Begin Dataset entries

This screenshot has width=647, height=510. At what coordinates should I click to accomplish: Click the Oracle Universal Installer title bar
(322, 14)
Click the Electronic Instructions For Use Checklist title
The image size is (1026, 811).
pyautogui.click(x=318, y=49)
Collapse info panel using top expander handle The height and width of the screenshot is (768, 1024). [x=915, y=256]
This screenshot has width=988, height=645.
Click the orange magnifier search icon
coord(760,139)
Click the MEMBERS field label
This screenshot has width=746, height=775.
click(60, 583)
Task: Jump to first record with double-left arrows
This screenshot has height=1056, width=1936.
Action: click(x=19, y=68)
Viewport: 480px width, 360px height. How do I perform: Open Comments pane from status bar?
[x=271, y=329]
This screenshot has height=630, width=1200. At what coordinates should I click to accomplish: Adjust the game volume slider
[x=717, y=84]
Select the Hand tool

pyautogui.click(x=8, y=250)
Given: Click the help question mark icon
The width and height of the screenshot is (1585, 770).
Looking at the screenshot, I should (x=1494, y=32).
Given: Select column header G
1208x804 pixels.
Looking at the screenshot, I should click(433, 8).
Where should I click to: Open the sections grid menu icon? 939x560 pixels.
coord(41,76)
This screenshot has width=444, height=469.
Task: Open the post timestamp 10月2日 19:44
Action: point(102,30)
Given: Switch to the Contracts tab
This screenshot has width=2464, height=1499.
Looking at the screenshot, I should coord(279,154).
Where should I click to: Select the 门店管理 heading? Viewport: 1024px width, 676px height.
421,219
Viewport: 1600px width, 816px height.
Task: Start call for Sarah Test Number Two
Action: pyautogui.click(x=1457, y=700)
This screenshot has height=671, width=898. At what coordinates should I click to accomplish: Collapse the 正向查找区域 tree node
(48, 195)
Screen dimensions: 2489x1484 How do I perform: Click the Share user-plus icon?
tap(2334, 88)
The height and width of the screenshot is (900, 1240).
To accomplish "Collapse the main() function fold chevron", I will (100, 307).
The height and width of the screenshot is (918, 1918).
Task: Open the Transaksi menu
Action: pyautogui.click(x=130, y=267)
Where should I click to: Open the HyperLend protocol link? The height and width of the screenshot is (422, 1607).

End Dataset entries

Find every line in the items above that contains the word "Where" and copy those lines.

Solution to the problem
Where should I click to: Open the sections grid menu icon? 939x560 pixels.
Where should I click to: Select the 门店管理 heading? Viewport: 1024px width, 676px height.
Where should I click to: Open the HyperLend protocol link? The height and width of the screenshot is (422, 1607).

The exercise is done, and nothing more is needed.